1/1/11I'm a numbers person. I get excited about unique number combinations...especially on dates. Gage was born 8/8/98 at 8:16 am...Drake at 11/10/00...Cora was born on Kait's half birthday. I think about these things...and this year, this day being 1111 - that has got to mean something...right?
I feel like something HUGE is on our horizon. Work is going well and there are rumors of career growth swirling (promotion? raise?? We'll see...). We are <--THIS--> close to home ownership and a promotion/raise would be so helpful in getting that ball rolling. While I'm not necessarily seeing a Florida future any longer...I am seeing a farmhouse and animals - but more importantly, I am seeing wide-open spaces. I cannot wait to open a door and just telling Drake and our dog Blue to run...watching them run across our land until they are just dots in the distance.
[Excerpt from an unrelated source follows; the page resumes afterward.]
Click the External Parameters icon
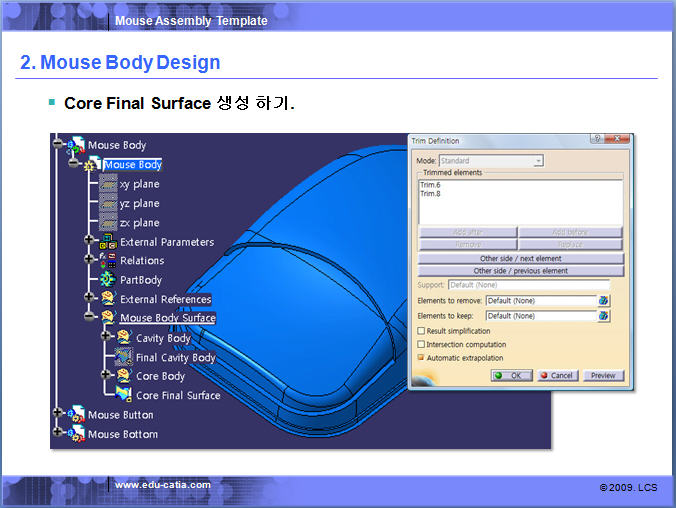676x508 pixels. click(108, 242)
Drake told me yesterday that he's looking forward to being in the country and seeing all the stars....Bliss.
I'm not sure how I feel about new years resolutions...It seems that most people make there grandiose resolutions and by the second week of the year they feel that they have failed themselves. I like the idea of making goals and guidelines for the coming year and celebrating when the goals come to reality. Ah sure I need to lose weight, eat better...blah blah blah. But in reality I feel that those things will come. Imagine a time where we can go to our backyard and pick apples, pears and some berries and make a salad...knowing that they are free of chemicals and grown with love. That MEANS healthier eating and hopefully will lead to weight loss. So if I set the larger goals...the smaller goals will trickle down. I also think about my goal of keeping better contact with friends and family - but right now, that is so difficult because of the space in this apartment. We don't feel comfortable inviting people over. The place is bursting with just the seven of us in it. However, when we have a farm house with open spaces, indoor and out, we can feel comfortable inviting people over for celebrations...or just because.
While I am thankful for 2010...we made so many memories this year...but we've also had a lot of frustration, heartache and a feeling of being in limbo. It feels good to look forward to a brand new year...a year with good numbers...a year of high expectations. Thank you for coming along for the ride.